After that, when they were alone she called her husband Rob, and it was the child to whom she referred as Rob J.

To the Most Respected Reb Mulka Askari, Pearl Merchant of Masqat, Greetings.

Your late son Mirdin was my friend. May he rest.

We were surgeons together in India, from whence I have brought these few things, sent to you now via the kind hands of Reb Moise ben Zavil, merchant of Qum, whose caravan is bound this day for your city with a manifest of olive oil.

Reb Moise will give to you a parchment chart showing the precise location of Mirdin’s grave in the village of Kausambi, that his bones some day may be moved if that is your wish. I also send the
tefillin
which daily he wound on his arm and which he told me you gave to him when he entered into
minyan
on reaching his fourteenth year. In addition, I send the pieces and board of the Shah’s Game, over which Mirdin and I spent many a happy hour.

There were no other belongings with him in India. He was, of course, buried in his
tallit.

I pray the Lord may bring some measure of understanding to your bereavement and to ours. With his passing a light went from my life. He was the finest man ever I have valued. I know that Mirdin is with
Adashem,
and I hope that one day I may be worthy to be with him again.

Please convey my affection and respect to his widow and stalwart
young sons and inform them that my wife has given birth to a healthy son, Mirdin ben Jesse, and sends them her loving wishes for a good life.

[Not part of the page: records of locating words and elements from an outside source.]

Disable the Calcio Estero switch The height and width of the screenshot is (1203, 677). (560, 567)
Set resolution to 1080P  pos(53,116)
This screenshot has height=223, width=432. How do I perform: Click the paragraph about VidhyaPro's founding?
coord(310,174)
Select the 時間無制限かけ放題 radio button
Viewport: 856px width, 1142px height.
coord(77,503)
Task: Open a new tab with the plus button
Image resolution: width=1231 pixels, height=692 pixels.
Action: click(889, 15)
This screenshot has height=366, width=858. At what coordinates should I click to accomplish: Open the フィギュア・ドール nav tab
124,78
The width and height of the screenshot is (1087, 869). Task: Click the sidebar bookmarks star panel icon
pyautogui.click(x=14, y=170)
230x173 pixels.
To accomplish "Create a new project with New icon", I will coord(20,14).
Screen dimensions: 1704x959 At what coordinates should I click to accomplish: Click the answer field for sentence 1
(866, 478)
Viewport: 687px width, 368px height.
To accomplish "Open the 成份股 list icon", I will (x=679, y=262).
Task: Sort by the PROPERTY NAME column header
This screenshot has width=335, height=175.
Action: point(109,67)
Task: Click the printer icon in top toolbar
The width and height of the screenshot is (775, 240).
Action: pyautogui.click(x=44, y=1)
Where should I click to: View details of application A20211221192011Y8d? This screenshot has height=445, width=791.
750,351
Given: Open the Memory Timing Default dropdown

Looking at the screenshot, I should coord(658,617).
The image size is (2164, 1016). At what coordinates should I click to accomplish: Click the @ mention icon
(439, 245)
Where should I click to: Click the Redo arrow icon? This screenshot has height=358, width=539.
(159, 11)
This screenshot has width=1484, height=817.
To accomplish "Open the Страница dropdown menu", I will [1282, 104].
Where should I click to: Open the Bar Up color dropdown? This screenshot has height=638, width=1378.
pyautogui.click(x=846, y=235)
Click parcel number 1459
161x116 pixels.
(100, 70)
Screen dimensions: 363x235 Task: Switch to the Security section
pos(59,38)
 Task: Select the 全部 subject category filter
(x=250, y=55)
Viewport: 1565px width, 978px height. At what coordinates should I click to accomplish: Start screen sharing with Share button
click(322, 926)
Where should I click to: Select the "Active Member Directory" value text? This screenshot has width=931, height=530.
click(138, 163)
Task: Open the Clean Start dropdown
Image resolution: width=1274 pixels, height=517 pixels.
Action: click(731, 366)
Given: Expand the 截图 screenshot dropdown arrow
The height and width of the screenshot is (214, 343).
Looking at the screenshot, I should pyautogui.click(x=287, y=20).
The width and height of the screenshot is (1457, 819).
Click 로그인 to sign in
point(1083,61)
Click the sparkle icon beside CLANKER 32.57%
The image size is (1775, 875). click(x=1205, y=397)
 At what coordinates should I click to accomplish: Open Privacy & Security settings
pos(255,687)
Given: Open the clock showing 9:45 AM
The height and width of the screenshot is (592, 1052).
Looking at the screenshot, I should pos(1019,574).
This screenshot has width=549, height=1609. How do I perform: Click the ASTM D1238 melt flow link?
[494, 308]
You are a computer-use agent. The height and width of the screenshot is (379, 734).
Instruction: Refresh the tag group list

Yivorechachah Adonai V’Yishmorechah,
May the
Lord Bless You and Keep You. I am

Jesse ben Benjamin,
hakim

Al-Juzjani had been Ibn Sina’s assistant for years. He had achieved greatness in his own right as a surgeon and was the most notable success among the former assistants, but all of them had done well. The
hakimbashi
worked his assistants hard, and the position was like an. extension of training, an opportunity to continue to learn. From the beginning Rob did far more than follow Ibn Sina about and fetch things for him, as sometimes the assistants of other great men were called upon to do. Ibn Sina expected to be consulted when there was a problem or his opinion was required, but the young
hakim
had his confidence and was expected to act on his own.